During the seventeenth century, when the Church of England was under the control of a Puritan-dominated parliament, the chapel began to be used again. In a chapel built by Roman Catholic monks, Puritan ministers were now allowed to preach the gospel. During the years of the Protectorate while Cromwell ruled England, the chapel became virtually a Puritan (presbyterian) church, though still officially within the church of England. And when the monarchy was restored in 1660, the chapel stayed in the hands of the Puritans. In 1662, eighteen hundred Puritan ministers were expelled from the Church of England and their churches were forced to conform to the Church of England prayer-book. Yet the Charlesworth chapel remained presbyterian in its practice and was eventually recognised as a nonconformist chapel – which it still is today. One church historian comments, “There is apparently no other instance in England of a Parochial Chapel or Church remaining in Nonconformist hands for nearly 300 years”.

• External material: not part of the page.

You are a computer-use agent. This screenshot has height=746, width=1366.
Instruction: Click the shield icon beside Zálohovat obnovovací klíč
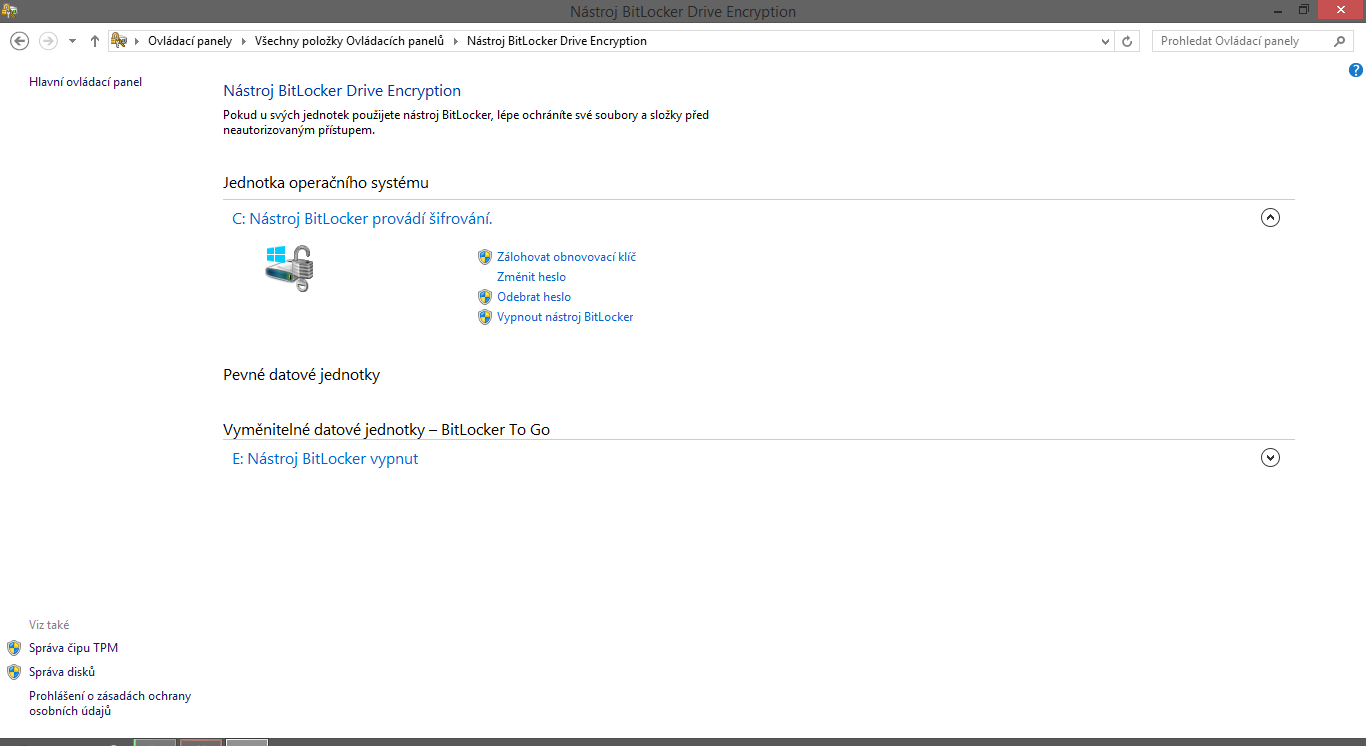[486, 256]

Gospel-preaching nonconformists were savagely persecuted between 1662 and 1688. Yet the light of the gospel continued to shine in Charlesworth. One of the men expelled from the Church of England in 1662 was William Bagshawe who had been vicar of Glossop. He moved back to his own estate in Chapel-en-le-Frith and continued to preach the gospel all through the persecution years. “In season and out of season, in spite of legal obstacles and the peril of informers, he did the work of an Evangelist throughout the High Peak, teaching and preaching both in his own home and from house to house… he became known to his contemporaries as ‘the Apostle of the Peak’.” We are told that he preached the Word of God “in corners” and that the people flocked to hear him “like doves to a window”. Charlesworth was one of the many places where he preached regularly. The Charlesworth folk thought of him as their pastor. “Many a danger he braved, many a storm he faced, many a wearisome journey he undertook to minister to his flock on this hill side”. Two hundred years later he was still spoken of with awe by the local people. A local historian could write, “Traditions still linger in the neighbourhood of those stormy times: of how during the dark days of the Five Mile and Conventicle Acts, men were placed at the foot of the hill and other positions of vantage, as watchers, to give the alarm at the first approach of enemies to the worshippers on the heights above..”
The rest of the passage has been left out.